神経の治療が済んでいるのでブリッジの支えになる歯には金属や樹脂の土台が装着されています。(イラストは金属製の土台が装着された状態)このような場合には無理にインプラント治療を選ぶ必要はありません。被せ物をやり直してブリッジにして、できるだけ長持ちするように定期的に歯科医院に通うことをお勧めします。
ブリッジにすることを躊躇するとき
両隣の歯が健全で虫歯の治療がされていないときは簡単にブリッジにしましょうとはなりません。歯が健全で虫歯の治療がされていないということは当然ですが神経も残っています。この状態の歯を削ってブリッジにすることは1本の歯が抜けたために2本の健全な歯を犠牲にしなければなりません。
きちんと治療すればブリッジも大丈夫と考えてはいますが、歯は削れば弱くなります。できるだけ虫歯が再発しないように治療をしますが、被せ物と自分の歯の境目は虫歯になりやすく、神経を取っていれば歯への栄養補給がされないため歯がカスカスの状態になり歯質が弱くなります。歯質が弱くなると歯が割れやすくなります。簡単に言えば、虫歯の治療を施した歯は再び虫歯になりやすく、神経の治療を受けた歯はもろくなるということです。そして、歯や歯根が割れるとほとんどの場合は抜歯になります。歯が悪くなると次々に抜けてしまうことを「歯が悪くなる負のスパイラル」と表現することもあります。たとえば、小さな虫歯ができるとインレーなどの詰め物をします。詰め物の周りは虫歯になりやすく、放置すると大きな虫歯になり、時には神経を取り除かなければならなくなります。神経を取除かれた歯はもろくなり、割れたりすれば抜歯となります。歯が抜ければ入れ歯やブリッジ、インプラントで抜けた部分を補いますが、両隣の歯を削ってブリッジにすると、その歯は虫歯になりやすくなり、虫歯になれば、前述のような経過をたどり、管理がわるければ抜歯となる負のスパイラルです。
■歯が悪くなる負のスパイラル
小さな虫歯➡大きな虫歯➡(神経を取除く)さらに大きな虫歯➡抜歯➡両隣の歯を削ってブリッジ➡ブリッジの支えの歯が虫歯➡抜歯
両隣の歯が健全な場合には神経を取除くことはできるだけしません。歯を削る量をできるだけ少なくして金属のブリッジを装着します。ただし、見た目を重視する前歯や白い歯を希望される場合には、神経を取除いて歯を大きく削ることになります。

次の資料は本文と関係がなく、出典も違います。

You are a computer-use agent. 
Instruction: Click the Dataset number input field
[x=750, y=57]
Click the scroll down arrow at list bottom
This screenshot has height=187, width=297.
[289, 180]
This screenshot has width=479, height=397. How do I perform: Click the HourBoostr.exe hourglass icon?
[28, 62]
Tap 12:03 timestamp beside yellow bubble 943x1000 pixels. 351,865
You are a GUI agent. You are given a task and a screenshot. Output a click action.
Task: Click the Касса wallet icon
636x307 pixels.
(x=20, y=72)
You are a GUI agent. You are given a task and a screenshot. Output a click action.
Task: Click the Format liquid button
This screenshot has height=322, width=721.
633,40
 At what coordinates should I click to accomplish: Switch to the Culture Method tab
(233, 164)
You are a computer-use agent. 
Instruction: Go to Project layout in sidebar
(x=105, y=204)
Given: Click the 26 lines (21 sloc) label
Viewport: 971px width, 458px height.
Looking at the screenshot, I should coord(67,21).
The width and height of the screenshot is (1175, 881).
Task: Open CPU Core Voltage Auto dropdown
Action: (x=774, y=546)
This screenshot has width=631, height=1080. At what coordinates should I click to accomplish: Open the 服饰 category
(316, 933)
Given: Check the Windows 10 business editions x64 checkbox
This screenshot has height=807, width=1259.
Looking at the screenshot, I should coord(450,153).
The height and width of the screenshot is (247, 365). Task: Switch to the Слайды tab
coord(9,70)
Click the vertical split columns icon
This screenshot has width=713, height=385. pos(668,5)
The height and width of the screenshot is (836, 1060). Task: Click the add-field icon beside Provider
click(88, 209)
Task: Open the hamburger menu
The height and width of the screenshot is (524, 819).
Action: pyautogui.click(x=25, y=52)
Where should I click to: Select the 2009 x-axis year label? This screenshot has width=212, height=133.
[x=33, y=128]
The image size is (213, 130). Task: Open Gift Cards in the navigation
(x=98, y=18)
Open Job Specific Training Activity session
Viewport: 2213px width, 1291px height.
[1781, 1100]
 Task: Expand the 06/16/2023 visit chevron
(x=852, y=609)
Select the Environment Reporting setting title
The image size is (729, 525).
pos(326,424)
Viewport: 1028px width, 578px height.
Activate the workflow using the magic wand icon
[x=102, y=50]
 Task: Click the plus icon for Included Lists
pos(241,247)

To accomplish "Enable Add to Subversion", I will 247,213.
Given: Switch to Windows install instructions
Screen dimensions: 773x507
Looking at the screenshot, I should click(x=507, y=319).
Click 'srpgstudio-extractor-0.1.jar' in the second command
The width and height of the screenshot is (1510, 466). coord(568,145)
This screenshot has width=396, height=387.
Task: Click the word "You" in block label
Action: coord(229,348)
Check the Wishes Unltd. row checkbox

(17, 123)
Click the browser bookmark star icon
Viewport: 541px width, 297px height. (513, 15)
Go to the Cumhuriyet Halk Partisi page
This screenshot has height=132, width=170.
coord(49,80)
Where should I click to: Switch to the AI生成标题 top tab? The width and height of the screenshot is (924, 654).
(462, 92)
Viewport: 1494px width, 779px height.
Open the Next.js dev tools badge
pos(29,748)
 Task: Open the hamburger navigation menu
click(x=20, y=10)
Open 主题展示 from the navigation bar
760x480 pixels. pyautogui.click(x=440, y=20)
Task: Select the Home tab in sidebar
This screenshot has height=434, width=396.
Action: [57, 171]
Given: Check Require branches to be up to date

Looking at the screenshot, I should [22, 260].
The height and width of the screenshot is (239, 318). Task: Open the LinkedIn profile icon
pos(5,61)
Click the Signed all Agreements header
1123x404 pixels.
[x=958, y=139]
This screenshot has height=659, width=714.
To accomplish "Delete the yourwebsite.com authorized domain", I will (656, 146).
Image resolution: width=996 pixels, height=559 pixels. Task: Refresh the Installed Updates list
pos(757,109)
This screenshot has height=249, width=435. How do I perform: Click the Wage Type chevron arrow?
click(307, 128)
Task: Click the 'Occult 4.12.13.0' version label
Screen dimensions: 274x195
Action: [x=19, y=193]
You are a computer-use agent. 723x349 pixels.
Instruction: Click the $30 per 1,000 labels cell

このように歯が抜けた場合にどのような治療法を選ぶかは両隣の歯の状態でも違うということをご理解ください。ただし、インプラントの場合には健康保険が適用されません。歯科医師の説明をよく聞いて理解したうえで治療に臨んでください。
また、治療を受けた歯は虫歯になりやすいので定期的にメンテナンスに通っていただき、歯のクリーニングを受けてください。それば治した歯を長持ちさせる最大の”コツ”です。